An energetic soul with a personal history that includes -- among other things -- being an attorney, contractor, musician, illustrator, actor and novelist, Kemp wrote "Dad Was a Carpenter" (Alta Films Press; $13.95) as an elegy, as a slender farewell to the man at the center of his life.

The essay won an Association for Mormon Letters Award, then quickly bloomed into a book.

"My father was never an important figure," Kemp says today, "but at his funeral all these people kept coming up to my mother and saying 'You don't know me, but your husband helped me fix my car.' It opened my eyes."

Ironically, as Kemp points out in the first line of his book, his father was never a carpenter at all. He simply embodied the practical, hard-working traits that one associates with the trade.

In other words, Father Kemp was a man who "measured twice and cut once."

Especially in spiritual matters, often a sticking point between dad and son.

"In our family, I was the one who came late to the party," Kemp says. "I finally realized what served me best were the things I had fought against every step of the way. One of the things that leads people to feel important is how much they allow God to be involved in their lives. My father knew that all along. Still, I didn't want this to be about Kenny Kemp's journey back from the dark side. I wanted it to be about my father."

And O.C. Kemp does take center stage.

In each chapter, Kemp shares an anecdote about his father that illustrates a positive quality. His father was a plumb line, for instance, a compass, a clamp and the glue that held things together. And like the dots of paint in a pointilist painting, those anecdotes eventually blend together to reveal the portrait of a quiet, civil man.

"In our family, we all feel that dad was unappreciated," says Kemp.

So have his brothers and sisters reacted favorably to Kemp's "portrait?"

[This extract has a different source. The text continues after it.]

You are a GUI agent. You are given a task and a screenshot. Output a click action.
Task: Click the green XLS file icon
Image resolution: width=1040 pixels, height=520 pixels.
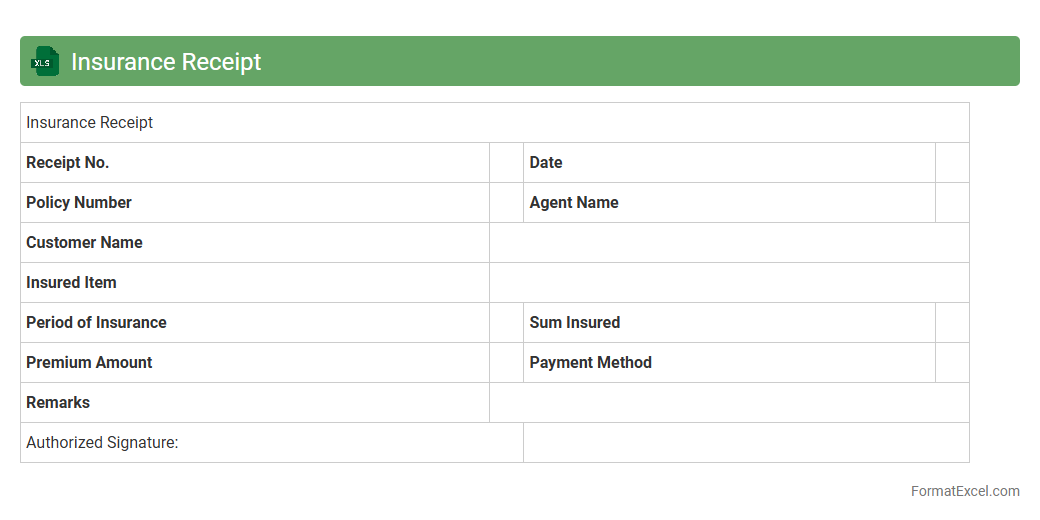(45, 61)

"Generally," he says. "They've disagreed with some things. You have to understand, we're all Type A in my family. There's still some sibling rivalry in my home. Even now."

After reading the book, readers will be assured to know Father Kemp would have understood, completely.

Kenny Kemp will sign copies of his book, "Dad Was a Carpenter," on Saturday, June 26, from noon to 3 p.m. at Waldenbooks in the Fashion Place Mall.